Smith is in court trying to get a judge to lift an order preventing him from laying off five of the county's 17 deputies. County commissioners, bucking lower property tax collections because of factory closings and other economic bad news, cut Smith's 2005 appropriation to $2.17 million -- $270,000 less than his allocation for last year.
Down in the jail basement, Wickline has a lot of things to monitor.
Four phone lines handle sheriff complaints, three are for Liverpool Township police and fire calls, two are for 911, five alert her to various volunteer fire departments and after 5 p.m. the sheriff's business phones bump down to her.
All of the arrest warrants for the county pass over the dispatchers' desk. At any one time, the county has about 2,500 warrants active, Wickline said.
She and her fellow dispatchers track down Social Security numbers and criminal histories and put the information in the National Crime Information Center database by typing on the keyboard of one of the two computers in front of her.

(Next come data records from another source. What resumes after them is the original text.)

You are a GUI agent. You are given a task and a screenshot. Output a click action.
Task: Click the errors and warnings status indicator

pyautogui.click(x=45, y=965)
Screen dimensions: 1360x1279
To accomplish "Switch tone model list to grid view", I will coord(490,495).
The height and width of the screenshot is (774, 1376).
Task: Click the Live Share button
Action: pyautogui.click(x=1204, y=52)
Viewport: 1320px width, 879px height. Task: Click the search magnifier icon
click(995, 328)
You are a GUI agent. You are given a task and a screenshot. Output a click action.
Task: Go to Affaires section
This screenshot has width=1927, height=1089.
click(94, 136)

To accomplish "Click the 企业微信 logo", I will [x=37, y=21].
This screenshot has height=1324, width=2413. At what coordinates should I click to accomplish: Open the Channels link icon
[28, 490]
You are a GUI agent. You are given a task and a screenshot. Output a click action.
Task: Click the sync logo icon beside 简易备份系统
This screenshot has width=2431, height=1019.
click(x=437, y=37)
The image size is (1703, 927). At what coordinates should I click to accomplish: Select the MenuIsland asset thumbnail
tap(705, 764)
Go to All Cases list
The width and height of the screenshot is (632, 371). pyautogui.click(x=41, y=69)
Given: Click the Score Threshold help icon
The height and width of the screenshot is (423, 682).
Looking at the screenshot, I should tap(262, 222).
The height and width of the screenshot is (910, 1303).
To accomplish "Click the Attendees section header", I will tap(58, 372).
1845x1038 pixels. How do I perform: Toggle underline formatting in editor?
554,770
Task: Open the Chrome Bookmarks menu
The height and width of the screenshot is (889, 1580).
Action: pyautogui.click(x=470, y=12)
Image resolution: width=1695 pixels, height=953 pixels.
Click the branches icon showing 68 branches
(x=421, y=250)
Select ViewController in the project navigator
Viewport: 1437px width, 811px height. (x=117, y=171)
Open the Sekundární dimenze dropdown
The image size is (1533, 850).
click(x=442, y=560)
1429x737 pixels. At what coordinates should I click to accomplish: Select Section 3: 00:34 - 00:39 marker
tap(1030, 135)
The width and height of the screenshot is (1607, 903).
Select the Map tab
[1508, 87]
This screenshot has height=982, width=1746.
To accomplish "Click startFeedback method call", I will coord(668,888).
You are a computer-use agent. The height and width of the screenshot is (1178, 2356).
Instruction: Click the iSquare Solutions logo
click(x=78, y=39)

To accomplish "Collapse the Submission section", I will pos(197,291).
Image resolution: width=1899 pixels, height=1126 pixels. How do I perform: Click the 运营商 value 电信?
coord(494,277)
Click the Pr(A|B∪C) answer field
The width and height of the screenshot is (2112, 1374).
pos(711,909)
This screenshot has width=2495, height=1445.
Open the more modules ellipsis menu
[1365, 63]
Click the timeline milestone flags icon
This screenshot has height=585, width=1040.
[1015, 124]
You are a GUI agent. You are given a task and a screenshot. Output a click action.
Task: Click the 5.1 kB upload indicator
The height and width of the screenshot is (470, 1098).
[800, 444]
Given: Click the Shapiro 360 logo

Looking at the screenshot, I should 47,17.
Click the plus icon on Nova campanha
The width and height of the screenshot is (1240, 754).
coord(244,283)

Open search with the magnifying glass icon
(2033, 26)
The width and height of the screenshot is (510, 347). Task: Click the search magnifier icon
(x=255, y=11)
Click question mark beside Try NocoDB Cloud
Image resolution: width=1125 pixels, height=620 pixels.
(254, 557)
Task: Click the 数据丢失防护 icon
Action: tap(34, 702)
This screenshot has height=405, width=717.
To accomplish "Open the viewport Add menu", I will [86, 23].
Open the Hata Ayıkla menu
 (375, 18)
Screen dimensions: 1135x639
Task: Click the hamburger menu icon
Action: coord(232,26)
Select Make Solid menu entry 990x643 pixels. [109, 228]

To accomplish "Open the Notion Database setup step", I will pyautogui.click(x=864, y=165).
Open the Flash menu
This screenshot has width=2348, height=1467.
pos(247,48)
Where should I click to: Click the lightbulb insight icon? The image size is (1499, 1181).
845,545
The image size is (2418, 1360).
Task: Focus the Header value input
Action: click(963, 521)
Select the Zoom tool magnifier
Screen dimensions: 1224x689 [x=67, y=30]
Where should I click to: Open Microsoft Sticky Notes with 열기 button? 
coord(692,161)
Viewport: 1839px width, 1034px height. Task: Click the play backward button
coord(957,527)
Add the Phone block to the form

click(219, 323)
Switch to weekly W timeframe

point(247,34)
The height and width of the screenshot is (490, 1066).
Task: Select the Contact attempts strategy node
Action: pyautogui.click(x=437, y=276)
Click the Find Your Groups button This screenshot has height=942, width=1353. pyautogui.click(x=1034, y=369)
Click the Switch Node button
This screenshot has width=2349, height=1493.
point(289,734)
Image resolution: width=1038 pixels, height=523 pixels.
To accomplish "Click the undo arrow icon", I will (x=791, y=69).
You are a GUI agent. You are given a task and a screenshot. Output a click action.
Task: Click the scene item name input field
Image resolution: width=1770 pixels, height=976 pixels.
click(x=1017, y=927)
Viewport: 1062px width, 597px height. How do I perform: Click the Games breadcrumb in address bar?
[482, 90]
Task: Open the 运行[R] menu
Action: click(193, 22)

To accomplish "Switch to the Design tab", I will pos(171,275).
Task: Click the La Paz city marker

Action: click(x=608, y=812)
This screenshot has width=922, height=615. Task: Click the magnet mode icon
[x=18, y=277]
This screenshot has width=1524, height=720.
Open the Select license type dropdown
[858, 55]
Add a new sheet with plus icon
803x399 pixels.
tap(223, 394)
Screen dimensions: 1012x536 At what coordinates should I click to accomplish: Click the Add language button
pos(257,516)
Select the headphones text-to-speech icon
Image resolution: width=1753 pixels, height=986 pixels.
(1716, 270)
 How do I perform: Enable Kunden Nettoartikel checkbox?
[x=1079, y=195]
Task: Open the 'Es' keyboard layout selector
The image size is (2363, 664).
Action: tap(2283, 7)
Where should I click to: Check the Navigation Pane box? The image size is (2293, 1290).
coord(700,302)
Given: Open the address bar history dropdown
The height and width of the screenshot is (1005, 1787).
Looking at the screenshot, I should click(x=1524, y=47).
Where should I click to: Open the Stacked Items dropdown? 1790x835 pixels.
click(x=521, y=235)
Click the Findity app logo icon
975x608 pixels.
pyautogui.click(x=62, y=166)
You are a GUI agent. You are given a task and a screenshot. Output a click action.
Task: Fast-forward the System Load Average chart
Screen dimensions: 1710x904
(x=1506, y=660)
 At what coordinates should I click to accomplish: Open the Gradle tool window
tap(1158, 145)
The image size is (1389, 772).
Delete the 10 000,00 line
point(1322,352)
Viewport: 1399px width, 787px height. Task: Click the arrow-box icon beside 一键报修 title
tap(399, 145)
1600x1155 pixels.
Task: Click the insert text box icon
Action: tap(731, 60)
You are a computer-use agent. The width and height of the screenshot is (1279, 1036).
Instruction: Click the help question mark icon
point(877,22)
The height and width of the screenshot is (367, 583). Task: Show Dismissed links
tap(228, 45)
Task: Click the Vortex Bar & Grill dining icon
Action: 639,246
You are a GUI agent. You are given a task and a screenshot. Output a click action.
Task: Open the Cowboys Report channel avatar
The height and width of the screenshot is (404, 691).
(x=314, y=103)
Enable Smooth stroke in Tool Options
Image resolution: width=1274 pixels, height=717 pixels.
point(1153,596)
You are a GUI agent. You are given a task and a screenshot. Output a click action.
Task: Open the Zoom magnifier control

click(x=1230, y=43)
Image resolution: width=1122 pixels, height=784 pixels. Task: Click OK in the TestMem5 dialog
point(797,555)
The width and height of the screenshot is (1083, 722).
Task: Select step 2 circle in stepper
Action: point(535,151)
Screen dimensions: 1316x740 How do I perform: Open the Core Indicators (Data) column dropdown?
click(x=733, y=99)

The dispatchers also gather much of the same data for applicants for concealed weapons permits and personal protection orders.
"We put [CCW information] in the system so when an officer pulls over a car they know that the driver holds a permit, and there might be a gun involved," Wickline said.
Then there are the phone calls from reporters representing four newspapers, three television channels and multiple radio stations.
'Know what I have to do'
In the back of the room stands a coffin-size, glass front cabinet with shelves holding electronics.
"Oh, that's for the Beaver Valley Nuclear Power Plant," Wickline said. Every dispatcher within 10 miles of it has the cabinet.
Turn a key dangling in the 7-foot-tall box and you're interrupting TV and radio programs with an emergency broadcast. Punch a button and sirens go off around the county.
Has a Columbiana County dispatcher ever had to do it?
"Once," she said. "They had a fire over there. I don't think about some of this stuff. It's just here."
Wickline, at ease in her maroon golf shirt and khaki pants as she rolls in her chair a few feet here and there to various panels of equipment, added: "I am the type of person who can handle an emergency. I know what I have to do, and I do it. "
She said she manages to stay unflappable.
About a year ago, she got a call from a woman who found her 2-year-old boy dead.
One of Wickline's grandsons died at age 2.
"That happened to me. I did CPR. I knew what that poor woman was going through, and it was ... difficult."